The District Snow Team consists of the Department of Public Works and the Department of Transportation, which are responsible for clearing DC streets of snow and ice. They receive support from District government agencies, including:
- DC Water – Provides plow drivers
- Department of Corrections – Provides personnel to clear snow/ice from pedestrian bridges
- Department of General Services – Clears snow/ice from around municipal buildings
- DC Public Schools – Clears snow/ice from around public schools along with DGS
- Homeland Security and Emergency Management Agency – Provides coordinative activities for DC government agencies responding to winter storms
- Department of Parks and Recreation – Provides warming for residents and hypothermia centers for residents who are homeless
- Serve DC – Provides volunteer snow shoveling services to homeowners who are seniors and/or living with a disability
- Metropolitan Police Department and Fire and Emergency Medical Services Department – Provide public safety services
- DC Office on Aging – Provides meals and other services to seniors
- Office on Unified Communication – Provides the link between DC residents and District government agencies through their 311 and 911 call center operations
Mayor Bowser will deploy the District Snow Team several hours in advance of a predicted storm to allow team members to be in place, ready to work, once the storm starts. A deployment is based on credible weather reports. The amount of resources – people, equipment and supplies – deployed will match the predicted intensity of the storm. When the snow team is at its full deployment level, that means more than 800 people, and more than 500 plows (including municipal plows as well as contractors’ plows and rental plows) will be working, divided into 12-hour shifts for the duration.

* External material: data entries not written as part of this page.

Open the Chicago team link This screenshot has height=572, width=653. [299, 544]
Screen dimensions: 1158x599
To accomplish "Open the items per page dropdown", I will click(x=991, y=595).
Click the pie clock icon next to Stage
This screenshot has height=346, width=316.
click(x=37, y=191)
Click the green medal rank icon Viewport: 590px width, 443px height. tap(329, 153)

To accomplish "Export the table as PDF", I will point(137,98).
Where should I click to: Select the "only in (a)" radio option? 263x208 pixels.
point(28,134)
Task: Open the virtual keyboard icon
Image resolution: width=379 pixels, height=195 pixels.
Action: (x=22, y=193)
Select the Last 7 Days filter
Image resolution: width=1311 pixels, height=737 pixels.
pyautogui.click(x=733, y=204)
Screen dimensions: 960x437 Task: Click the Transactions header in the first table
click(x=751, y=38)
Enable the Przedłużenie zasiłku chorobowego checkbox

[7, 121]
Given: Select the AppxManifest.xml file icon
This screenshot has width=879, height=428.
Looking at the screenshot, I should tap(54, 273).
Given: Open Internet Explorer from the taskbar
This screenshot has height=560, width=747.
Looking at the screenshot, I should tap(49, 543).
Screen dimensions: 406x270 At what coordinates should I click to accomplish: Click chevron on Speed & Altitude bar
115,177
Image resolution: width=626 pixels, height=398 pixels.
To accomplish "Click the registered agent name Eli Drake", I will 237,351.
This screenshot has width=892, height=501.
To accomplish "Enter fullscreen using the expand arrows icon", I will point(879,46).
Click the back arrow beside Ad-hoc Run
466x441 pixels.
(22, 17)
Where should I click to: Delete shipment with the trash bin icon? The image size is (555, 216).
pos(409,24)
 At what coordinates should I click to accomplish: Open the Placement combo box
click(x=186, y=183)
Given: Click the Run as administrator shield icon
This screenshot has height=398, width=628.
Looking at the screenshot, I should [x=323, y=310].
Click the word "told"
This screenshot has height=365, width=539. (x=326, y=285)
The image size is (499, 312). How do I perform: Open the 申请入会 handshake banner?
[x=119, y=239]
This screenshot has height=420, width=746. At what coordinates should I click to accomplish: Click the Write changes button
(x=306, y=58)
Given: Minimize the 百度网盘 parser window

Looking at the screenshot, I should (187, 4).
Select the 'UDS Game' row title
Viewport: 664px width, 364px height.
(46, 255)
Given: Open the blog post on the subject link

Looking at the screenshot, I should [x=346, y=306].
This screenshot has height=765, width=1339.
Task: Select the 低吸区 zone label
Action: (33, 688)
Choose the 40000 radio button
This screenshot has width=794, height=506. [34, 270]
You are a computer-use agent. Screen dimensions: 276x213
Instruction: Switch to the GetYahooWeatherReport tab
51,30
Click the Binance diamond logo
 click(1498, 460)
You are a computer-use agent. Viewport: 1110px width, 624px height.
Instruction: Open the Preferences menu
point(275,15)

Plows are assigned simultaneously to residential and commercial streets. The District invested in pick-up trucks (called light plows), equipped with plows and salt spreaders, to allow the smaller residential streets, especially those in hilly areas of the city, to be treated at the same time highways and other commercial street are treated. Once drivers of the 6- and 10-wheel dump trucks seen on major thoroughfares have completed their routes, they will join the light plows on residential streets.